Nantes, le 23 juillet 2026

En mai dernier, les élues et les élus du groupe L’Écologie Ensemble se sont rendus à la boutique Mes Hirondelles, au Mans, fondée par Mireille Robin-Lemoine. Un lieu unique, dédié à l’accompagnement des personnes atteintes d’un cancer, qui aide les femmes à se reconstruire, à retrouver confiance en elles et à déstigmatiser la maladie. À l’approche des vacances d’été, cette rencontre résonne avec une réalité souvent invisible : pour des milliers de femmes, partir en vacances avec ou après un cancer du sein n’a rien d’anodin. Le groupe l’Écologie Ensemble interpelle le gouvernement.
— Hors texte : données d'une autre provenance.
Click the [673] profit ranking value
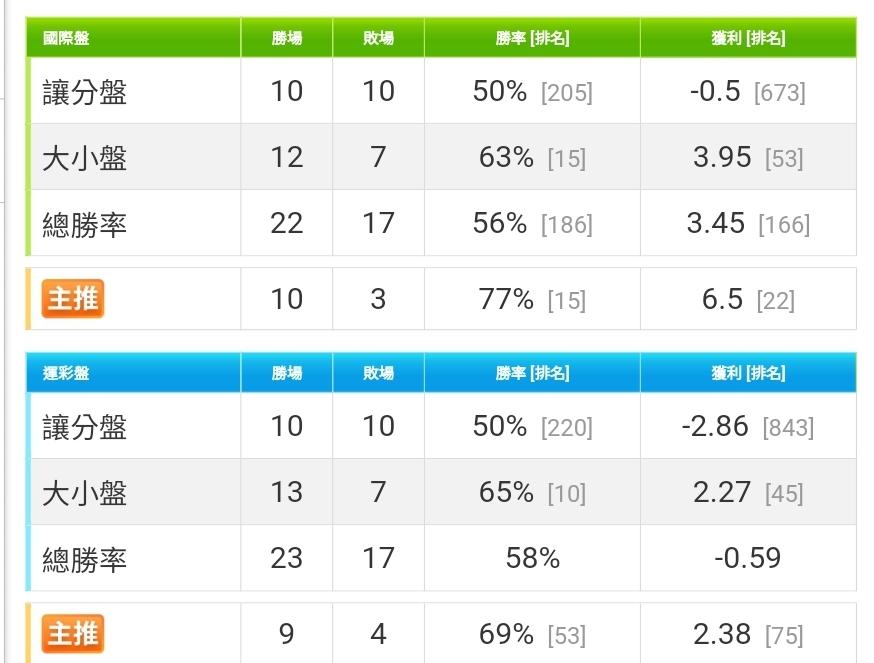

Aller à la plage, remettre un maillot de bain, accepter un corps transformé après une mastectomie, parfois porter une prothèse externe… Autant de gestes du quotidien qui nécessitent souvent des équipements spécifiques. Un maillot de bain adapté coûte en moyenne 90 euros. Des soutiens-gorge, prothèses, soins de support ou consultations indispensables restent eux aussi largement à la charge des patientes.
« Le cancer ne prend pas de vacances. Et pourtant, les décrets d’application de la loi destinée à améliorer la prise en charge du cancer du sein semblent, eux, être partis en congés. Plus d’un an après son adoption, les décrets nécessaires à son application n’ont toujours pas été publiés. Résultat : les patientes continuent de supporter un reste à charge moyen estimé à 1 400 euros. En Pays de la Loire, où le cancer du sein est le cancer le plus fréquent chez les femmes, ce retard est incompréhensible et injustifiable. » estime Pascale Hameau, conseillère régionale du groupe L’Écologie Ensemble.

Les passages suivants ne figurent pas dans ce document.